Crowdfunding site Kickstarter has posted a security notice revealing hackers gained access to its customer database and is urging all users to immediately change their passwords.

According to a post on the company’s official blog, the attack was first noticed by law enforcement officials last week.

In the post, Kickstarter chief executive Yancey Strickler says the website immediately closed the security breach and installed new security measures.

“While no credit card data was accessed, some information about our customers was. Accessed information included usernames, email addresses, mailing addresses, phone numbers, and encrypted passwords.

“Actual passwords were not revealed, however it is possible for a malicious person with enough computing power to guess and crack an encrypted password, particularly a weak or obvious one.”

The website is keen to point out that the attack appeared to centre on just two accounts, and no credit card information was stolen in the attack.

“We set a very high bar for how we serve our community, and this incident is frustrating and upsetting,” Strickler says.
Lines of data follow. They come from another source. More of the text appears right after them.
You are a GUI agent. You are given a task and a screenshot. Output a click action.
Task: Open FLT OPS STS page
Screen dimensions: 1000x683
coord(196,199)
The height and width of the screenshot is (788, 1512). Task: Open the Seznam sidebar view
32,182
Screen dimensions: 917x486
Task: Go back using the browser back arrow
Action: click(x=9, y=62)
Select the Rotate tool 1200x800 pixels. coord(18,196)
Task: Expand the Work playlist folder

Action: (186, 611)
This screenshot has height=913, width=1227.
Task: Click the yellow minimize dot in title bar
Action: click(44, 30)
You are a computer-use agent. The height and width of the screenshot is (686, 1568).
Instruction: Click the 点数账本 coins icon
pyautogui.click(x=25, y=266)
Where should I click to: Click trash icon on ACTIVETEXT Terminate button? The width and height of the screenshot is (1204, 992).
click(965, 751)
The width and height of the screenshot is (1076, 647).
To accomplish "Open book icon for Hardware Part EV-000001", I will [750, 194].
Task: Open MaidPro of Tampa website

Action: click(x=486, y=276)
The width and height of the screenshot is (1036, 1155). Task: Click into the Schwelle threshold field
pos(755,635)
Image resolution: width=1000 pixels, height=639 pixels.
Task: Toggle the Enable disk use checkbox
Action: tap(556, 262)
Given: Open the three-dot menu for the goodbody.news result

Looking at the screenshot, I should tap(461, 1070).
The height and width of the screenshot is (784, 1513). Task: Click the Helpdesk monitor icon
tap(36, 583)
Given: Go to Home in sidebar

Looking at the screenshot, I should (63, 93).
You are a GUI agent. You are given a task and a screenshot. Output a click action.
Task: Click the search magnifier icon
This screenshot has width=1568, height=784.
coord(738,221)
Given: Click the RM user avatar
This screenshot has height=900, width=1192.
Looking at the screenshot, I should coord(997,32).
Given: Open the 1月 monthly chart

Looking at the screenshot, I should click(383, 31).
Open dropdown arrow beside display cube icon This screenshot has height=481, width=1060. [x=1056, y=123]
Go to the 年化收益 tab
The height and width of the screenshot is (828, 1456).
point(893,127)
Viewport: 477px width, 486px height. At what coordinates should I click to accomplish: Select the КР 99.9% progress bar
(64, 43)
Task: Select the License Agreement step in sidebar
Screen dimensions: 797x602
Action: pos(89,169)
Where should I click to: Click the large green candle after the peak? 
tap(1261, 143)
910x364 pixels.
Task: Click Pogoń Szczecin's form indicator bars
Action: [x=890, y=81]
“We have since improved our security procedures and systems in numerous ways, and we will continue to do so in the weeks and months to come.”

In a further statement, the website explains that it only stores the last four digits and expiry dates of credit cards rather than full credit card numbers, and these were not accessed as part of the attack.

The site says it uses strong encryption on stored passwords, which are salted multiple times with SHA-1 and hashed with bcrypt.

The owners of both of the directly impacted accounts have been contacted directly.